▶ [Try it] Among the records that follow, how many lines contain the word "block"? Give the number and no other words.

Collected data entries
┏━━
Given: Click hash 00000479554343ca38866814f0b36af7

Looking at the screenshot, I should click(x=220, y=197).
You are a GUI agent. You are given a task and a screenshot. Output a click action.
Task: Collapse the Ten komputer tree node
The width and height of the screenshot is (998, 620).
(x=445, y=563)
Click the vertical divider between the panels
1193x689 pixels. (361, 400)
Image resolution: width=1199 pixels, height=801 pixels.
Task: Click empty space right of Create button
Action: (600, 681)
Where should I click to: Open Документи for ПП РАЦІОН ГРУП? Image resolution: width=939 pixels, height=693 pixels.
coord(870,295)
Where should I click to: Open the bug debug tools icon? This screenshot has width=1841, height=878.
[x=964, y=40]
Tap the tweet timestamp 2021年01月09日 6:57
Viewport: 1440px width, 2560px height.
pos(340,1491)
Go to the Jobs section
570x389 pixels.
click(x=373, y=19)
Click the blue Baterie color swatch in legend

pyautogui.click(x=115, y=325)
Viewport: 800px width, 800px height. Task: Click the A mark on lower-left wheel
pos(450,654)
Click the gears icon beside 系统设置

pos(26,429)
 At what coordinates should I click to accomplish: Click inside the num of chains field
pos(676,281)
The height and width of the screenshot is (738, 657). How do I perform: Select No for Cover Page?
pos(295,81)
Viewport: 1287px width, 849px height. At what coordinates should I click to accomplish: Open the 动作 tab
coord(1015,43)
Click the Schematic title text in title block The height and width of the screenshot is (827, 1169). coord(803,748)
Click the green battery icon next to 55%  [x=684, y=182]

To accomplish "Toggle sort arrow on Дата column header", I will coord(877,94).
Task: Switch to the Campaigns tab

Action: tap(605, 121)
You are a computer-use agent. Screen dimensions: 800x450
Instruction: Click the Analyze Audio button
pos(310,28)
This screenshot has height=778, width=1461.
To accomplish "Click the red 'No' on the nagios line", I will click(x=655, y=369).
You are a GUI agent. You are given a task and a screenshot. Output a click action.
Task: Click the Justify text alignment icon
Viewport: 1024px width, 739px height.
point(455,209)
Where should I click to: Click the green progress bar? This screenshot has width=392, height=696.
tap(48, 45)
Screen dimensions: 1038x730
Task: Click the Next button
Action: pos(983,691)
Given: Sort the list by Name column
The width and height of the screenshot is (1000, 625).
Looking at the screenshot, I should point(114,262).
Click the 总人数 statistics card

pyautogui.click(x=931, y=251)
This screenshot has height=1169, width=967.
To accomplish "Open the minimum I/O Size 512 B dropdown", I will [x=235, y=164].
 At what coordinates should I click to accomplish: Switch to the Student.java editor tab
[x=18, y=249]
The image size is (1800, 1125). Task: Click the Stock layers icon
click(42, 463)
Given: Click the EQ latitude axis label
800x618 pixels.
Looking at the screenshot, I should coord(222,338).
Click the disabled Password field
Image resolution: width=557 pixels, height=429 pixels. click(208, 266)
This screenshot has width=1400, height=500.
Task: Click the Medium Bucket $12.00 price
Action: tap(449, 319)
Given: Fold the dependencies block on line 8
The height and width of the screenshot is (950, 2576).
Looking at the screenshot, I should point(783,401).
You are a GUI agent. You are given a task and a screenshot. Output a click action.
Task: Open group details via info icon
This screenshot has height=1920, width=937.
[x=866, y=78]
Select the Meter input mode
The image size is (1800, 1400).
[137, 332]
┗━━
▶ [Answer] 2